[Dataset entries]

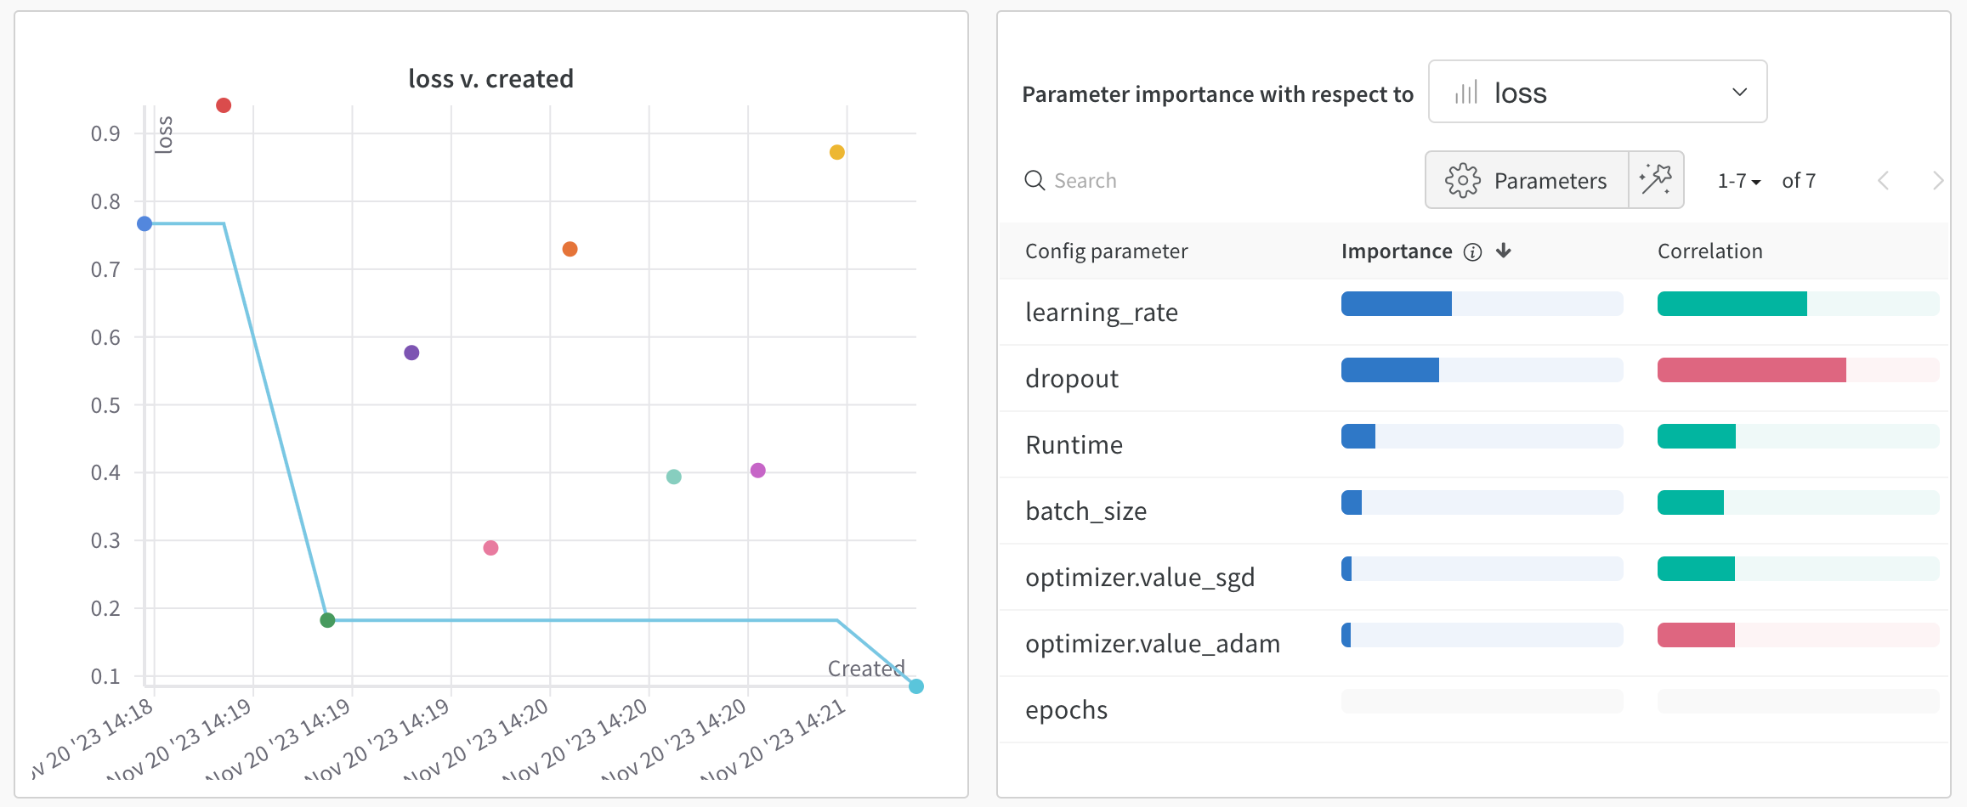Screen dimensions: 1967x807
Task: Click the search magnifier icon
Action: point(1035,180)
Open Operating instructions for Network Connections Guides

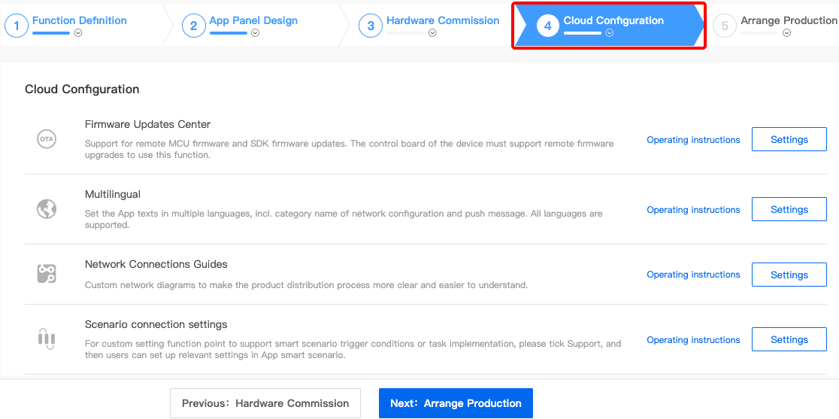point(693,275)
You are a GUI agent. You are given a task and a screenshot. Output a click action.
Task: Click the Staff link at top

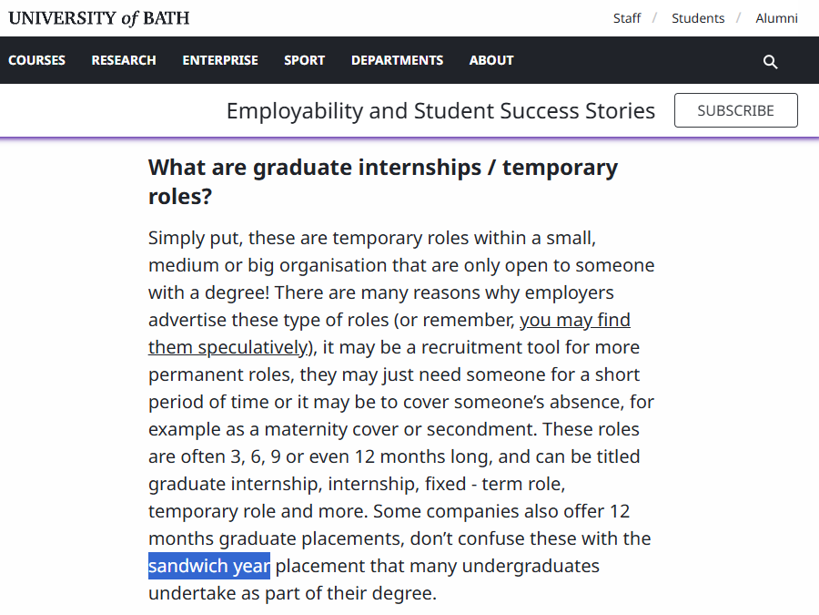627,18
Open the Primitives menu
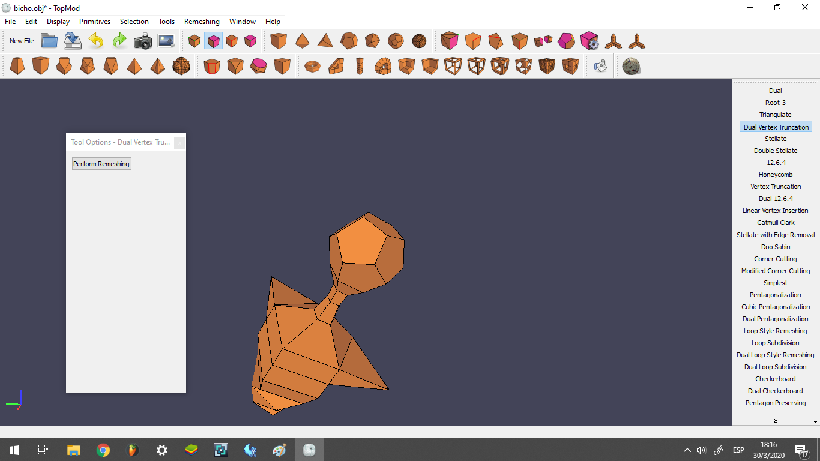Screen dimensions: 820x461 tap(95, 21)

## WHAT YOU ARE ASKED TO DO
The range runs from the line containing "You are a GUI" through the end of the entries; print those lines exactly and leave the pictures out.

## TASK OUTPUT
You are a GUI agent. You are given a task and a screenshot. Output a click action.
Task: Click the Staff link at top

627,18
Open the Primitives menu
Screen dimensions: 820x461 tap(95, 21)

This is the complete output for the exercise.